Collected data entries

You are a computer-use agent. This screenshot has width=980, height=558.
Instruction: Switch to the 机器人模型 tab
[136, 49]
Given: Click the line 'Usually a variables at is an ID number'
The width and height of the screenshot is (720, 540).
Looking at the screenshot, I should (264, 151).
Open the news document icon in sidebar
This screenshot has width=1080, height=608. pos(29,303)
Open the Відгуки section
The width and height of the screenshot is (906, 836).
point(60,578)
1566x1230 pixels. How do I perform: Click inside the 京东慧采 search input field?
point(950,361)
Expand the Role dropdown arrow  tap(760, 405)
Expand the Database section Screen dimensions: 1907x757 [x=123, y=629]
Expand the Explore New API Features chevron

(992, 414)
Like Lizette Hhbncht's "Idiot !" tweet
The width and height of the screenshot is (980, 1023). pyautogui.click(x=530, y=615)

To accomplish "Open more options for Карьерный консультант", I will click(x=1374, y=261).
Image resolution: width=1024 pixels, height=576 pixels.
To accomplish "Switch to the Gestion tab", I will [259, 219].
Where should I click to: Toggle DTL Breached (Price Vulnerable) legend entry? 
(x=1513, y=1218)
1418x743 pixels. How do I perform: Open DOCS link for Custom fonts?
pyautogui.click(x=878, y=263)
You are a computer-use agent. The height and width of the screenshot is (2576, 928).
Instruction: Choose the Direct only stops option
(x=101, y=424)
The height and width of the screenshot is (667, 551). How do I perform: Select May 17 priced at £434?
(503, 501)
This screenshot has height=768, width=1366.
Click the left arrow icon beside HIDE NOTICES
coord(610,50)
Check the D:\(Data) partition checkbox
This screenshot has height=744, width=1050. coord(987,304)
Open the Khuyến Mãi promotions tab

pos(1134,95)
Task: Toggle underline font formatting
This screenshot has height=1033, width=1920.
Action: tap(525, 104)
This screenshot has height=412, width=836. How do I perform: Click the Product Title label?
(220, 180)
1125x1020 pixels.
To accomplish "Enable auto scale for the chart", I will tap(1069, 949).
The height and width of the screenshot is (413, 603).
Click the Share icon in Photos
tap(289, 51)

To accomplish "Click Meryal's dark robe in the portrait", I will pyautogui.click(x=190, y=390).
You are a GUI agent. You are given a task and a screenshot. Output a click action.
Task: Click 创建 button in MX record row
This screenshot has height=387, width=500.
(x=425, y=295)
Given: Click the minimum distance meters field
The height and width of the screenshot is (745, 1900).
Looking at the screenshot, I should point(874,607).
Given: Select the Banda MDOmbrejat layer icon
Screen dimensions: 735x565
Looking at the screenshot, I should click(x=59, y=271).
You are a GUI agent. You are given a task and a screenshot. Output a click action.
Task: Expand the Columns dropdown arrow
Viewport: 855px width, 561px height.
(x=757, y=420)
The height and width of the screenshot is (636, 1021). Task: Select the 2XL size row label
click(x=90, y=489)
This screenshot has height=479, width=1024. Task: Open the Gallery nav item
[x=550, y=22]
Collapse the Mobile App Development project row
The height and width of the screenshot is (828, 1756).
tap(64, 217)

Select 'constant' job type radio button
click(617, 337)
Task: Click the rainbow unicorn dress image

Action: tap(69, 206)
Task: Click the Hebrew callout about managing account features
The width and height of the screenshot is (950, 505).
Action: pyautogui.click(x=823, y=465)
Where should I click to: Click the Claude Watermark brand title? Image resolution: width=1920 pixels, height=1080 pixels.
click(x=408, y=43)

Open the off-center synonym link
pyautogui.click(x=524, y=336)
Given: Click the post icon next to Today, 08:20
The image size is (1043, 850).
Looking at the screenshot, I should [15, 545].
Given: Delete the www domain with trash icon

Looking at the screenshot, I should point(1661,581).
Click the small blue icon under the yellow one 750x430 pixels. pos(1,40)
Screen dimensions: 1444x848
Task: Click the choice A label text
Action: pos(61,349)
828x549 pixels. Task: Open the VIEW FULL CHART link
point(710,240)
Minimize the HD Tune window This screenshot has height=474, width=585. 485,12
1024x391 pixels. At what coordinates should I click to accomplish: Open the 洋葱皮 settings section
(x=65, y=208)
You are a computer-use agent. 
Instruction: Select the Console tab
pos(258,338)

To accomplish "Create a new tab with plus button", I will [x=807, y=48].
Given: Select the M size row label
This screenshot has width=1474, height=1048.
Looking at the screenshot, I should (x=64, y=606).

▸ Work to be completed:
A single number is required: how many lines in these records contain "will".

▸ Answer box:
5